There are just some things you never tell a bride-to-be and her groom. Especially if you’re responsible for making their wedding cake and it’s not finished yet even though you’re just four hours away from the start of the ceremony. Oh, and to top it off, you’re lost in the middle of a major metropolitan city 45 miles away from said nuptial confection. Give or take a few miles.

It was literally hours before my friends Marvin and Sarah would be married in a beautiful ceremony overlooking the San Pedro Harbor, and I was somewhere near Slauson and Crenshaw in the slums of Los Angeles, looking for a Mr. Wisdom and his wheatgrass farm.

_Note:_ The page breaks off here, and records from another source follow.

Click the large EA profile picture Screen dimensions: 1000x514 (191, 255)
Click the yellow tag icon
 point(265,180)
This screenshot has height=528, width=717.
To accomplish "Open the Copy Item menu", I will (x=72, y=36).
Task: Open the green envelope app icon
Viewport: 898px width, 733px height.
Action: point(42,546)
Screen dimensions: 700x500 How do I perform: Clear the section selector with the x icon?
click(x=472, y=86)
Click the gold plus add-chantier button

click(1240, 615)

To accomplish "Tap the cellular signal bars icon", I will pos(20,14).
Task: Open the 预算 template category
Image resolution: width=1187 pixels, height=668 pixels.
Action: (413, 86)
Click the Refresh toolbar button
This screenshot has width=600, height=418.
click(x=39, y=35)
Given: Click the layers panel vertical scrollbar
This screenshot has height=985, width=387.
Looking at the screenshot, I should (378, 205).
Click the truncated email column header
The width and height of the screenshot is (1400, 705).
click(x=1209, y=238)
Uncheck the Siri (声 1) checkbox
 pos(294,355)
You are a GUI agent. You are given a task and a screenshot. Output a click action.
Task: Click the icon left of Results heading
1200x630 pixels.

“Hello,” my frantic voice screamed into my cell phone. “Mr. Wisdom? I can’t find you. Are you sure you’re down here?”

“I am on Slauson near West,” he answered slowly. “In a pink house.” Looking around, I saw dogs running rampant on the sidewalks and the thick layer of trash that lined the gutters, but no pink house. I began to wonder if it really was “wheatgrass” I was buying, and not the other kind of “grass” that might be awesome at first but could possibly result in my arrest. (I promised myself that upon my arrest, my one and only phone call from jail would be to a bakery for a new wedding cake.)

I drove around some more and finally, a bright pink house emerged from the dilapidated rows of buildings. He exists! I parked in a red zone, stepped over some homeless people lining the sidewalk and pushed my way through a creaky screen door. After weaving my way through bedrooms and hallways (and feeling weird about walking through a complete stranger’s home), I found an older, distinguished man in a white linen suit. Dazed, he looked up from his newspaper and smiled slowly. Oh my God, I thought. I really did commit to buying a massive quantity of weed.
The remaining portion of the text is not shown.